[pmwiki-users] New PmWiki Features Page . . .
Neil Herber
nospam at eton.ca
Thu May 25 20:55:27 CDT 2006
At 2006-05-25 06:12 PM -0500, Ben Wilson is rumored to have said:
>For those who
>prefer a more charted approach, the various charts in the Feature page
>are included from an At A Glance page.[4]
>
>I ask that those of you who are fairly knowledgeable/sophisticated
>with PmWiki to take a look at the page.
Congratulations on tackling such a thankless task. Trying to
concisely describe the features of any software is difficult, and
extensible software like PmWiki just makes it more difficult.

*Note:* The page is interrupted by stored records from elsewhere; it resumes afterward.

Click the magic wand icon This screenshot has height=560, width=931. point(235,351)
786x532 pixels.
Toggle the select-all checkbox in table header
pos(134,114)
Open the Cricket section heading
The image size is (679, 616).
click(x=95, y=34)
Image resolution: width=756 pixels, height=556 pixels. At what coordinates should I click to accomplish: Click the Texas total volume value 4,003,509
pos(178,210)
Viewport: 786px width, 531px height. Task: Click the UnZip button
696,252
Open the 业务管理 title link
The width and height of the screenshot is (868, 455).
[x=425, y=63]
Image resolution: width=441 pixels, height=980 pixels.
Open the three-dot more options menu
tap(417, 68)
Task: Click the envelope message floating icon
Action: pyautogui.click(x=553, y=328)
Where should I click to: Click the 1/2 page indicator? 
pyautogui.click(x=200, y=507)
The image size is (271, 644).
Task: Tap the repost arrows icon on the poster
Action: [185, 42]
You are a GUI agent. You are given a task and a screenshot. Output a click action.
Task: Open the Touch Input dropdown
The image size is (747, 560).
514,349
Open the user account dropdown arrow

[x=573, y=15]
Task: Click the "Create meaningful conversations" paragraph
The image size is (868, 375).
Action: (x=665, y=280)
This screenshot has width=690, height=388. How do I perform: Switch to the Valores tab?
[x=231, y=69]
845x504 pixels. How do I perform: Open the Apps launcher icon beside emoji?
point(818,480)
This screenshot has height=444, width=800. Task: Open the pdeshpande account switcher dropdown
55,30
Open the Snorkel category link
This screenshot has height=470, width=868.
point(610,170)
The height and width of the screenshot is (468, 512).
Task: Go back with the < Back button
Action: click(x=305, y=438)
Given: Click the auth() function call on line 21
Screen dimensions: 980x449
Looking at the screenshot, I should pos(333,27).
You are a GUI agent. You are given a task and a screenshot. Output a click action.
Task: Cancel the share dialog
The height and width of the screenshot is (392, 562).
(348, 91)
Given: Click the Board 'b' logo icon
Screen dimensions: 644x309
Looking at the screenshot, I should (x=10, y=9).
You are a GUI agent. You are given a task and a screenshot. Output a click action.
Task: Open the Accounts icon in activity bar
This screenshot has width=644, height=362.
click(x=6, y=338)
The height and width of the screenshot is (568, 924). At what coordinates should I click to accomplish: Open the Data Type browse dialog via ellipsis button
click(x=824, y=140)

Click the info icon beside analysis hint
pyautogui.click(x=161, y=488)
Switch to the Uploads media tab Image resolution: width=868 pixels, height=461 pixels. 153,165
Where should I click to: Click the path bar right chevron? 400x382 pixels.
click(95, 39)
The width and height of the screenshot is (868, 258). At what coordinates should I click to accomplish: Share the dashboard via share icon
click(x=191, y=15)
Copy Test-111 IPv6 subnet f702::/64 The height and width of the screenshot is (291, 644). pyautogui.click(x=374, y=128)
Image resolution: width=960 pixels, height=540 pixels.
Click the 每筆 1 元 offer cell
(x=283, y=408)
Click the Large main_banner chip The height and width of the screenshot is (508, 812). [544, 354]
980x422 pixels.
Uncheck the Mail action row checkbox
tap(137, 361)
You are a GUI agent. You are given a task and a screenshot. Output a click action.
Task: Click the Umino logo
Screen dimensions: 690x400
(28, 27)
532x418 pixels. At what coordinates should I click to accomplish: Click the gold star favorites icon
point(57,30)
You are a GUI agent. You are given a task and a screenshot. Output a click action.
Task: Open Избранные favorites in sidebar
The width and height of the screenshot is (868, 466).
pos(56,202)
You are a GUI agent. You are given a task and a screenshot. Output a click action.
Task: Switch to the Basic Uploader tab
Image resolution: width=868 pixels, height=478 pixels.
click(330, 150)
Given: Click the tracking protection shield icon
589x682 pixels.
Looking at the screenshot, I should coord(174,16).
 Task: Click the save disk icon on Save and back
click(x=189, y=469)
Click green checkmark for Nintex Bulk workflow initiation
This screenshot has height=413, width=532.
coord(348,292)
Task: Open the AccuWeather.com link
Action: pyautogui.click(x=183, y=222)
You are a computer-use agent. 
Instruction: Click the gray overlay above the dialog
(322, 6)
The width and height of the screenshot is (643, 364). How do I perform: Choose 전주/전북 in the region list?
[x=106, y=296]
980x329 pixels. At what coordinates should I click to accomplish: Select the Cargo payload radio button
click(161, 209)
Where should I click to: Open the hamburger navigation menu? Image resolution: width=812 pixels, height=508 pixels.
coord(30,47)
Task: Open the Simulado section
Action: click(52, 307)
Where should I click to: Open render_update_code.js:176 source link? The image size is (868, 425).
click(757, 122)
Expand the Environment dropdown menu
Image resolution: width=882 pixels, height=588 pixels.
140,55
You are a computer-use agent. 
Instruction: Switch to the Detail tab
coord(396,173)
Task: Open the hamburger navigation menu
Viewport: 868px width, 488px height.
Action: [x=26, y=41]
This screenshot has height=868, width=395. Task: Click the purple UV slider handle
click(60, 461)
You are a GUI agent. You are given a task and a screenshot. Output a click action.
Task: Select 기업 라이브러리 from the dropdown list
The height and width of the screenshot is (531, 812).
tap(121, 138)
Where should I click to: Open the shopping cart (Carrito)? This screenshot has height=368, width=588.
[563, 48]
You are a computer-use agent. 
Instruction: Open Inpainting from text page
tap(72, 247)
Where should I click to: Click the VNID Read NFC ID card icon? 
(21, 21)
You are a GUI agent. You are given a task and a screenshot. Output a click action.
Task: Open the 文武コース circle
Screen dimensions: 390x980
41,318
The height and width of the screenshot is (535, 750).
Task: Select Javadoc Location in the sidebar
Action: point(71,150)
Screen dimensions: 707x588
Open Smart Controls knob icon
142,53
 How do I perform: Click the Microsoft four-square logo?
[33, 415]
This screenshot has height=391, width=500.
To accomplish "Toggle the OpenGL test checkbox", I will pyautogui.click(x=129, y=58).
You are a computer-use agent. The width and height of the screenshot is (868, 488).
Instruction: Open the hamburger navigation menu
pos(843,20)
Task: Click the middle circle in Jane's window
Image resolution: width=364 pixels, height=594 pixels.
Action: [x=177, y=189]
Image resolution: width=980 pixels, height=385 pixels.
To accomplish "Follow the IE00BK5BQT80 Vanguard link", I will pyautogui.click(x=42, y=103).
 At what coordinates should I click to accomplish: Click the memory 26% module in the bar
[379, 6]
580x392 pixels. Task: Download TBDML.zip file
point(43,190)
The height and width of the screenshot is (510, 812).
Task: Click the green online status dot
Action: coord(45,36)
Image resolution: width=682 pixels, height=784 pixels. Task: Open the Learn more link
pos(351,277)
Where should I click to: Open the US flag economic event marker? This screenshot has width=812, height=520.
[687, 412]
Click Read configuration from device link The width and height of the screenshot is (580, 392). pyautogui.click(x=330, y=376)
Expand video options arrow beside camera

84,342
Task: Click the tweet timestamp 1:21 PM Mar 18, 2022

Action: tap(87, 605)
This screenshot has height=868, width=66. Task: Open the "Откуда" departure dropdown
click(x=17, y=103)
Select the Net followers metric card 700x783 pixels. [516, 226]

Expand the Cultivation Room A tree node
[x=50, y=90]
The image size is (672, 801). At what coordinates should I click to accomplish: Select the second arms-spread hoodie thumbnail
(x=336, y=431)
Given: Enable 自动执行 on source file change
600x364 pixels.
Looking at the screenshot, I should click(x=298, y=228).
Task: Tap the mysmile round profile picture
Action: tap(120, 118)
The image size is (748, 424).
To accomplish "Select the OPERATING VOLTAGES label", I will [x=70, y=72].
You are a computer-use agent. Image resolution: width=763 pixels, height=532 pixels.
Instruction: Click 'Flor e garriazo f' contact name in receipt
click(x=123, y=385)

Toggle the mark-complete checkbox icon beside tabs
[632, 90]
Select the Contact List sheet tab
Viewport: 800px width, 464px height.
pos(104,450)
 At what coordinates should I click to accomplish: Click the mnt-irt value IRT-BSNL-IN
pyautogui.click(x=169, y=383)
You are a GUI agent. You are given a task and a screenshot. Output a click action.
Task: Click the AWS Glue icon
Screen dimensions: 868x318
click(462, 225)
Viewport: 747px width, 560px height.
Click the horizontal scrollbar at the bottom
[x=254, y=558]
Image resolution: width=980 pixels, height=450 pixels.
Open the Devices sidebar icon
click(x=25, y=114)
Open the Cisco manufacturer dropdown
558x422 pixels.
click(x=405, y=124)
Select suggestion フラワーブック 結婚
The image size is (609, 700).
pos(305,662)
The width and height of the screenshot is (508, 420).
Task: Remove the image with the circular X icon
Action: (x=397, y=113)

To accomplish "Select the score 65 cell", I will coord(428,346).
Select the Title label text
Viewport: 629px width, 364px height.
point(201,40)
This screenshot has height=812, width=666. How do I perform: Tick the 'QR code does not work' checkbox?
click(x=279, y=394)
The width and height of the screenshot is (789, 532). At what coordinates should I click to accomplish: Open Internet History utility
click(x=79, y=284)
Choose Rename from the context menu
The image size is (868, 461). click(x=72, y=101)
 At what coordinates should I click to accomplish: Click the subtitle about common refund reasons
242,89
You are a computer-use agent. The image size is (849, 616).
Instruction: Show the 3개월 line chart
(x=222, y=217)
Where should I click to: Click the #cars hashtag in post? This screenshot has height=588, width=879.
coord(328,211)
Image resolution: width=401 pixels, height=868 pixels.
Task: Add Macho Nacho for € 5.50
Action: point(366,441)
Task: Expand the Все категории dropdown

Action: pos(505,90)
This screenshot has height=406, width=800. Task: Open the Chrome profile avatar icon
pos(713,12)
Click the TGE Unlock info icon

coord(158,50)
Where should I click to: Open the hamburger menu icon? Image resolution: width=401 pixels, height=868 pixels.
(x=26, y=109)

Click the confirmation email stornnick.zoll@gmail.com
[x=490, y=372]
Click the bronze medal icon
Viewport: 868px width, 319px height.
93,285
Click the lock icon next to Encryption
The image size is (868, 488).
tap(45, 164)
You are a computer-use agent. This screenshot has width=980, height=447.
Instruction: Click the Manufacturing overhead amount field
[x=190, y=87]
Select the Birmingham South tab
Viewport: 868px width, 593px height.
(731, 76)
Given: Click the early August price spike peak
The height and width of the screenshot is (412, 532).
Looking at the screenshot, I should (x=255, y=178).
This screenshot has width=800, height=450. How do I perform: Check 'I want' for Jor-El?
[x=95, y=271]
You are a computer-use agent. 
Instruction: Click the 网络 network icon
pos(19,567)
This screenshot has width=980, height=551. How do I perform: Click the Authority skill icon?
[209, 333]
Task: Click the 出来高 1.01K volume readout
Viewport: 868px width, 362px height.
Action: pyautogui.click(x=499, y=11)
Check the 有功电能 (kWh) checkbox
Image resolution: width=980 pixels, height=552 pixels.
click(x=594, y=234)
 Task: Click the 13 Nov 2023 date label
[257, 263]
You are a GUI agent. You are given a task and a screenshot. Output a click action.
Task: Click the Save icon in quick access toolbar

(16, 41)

I do, unfortunately, have several misgivings about your feature list
and at-a-glance pages.
First of all, the red-yellow-green color coding is fraught with
cultural baggage. Seeing all of the reds and yellows makes me think
that PmWiki is not doing a very good job - but in fact, the yellow
items are all things it can do via recipes, many of which are so
trivial to implement that they should not give the negative
impression that the yellow provides.
Second, I don't think the "features" page for PmWiki is the place to
state so boldly what it doesn't do (yet). The feature set has been
arrived at by a form of consensus as to what PmWiki should do "out of
the box" and people have created recipes to solve other problems.
There are places I have tried to introduce PmWiki where the local
nay-sayers are ready to leap in with comments like "But it can't do
CAPTCHAs and they are our corporate standard!" These guys don't need
any extra ammunition.
Third, I think focusing so strongly on a feature list loses the
essential *benefits* of PmWiki. It is very lean. It does a lot out of
the box. You can customize it with ready made recipes. You can write
your own recipes. You can design your own skins. You can make it fit
in to your corporate look and feel. You can make security as tight or
as loose as you want.
My fourth and final point is easy to address: the bullet lists of
features and the descriptions that appear below them are not in the
same order. In fact, they aren't in any detectable order!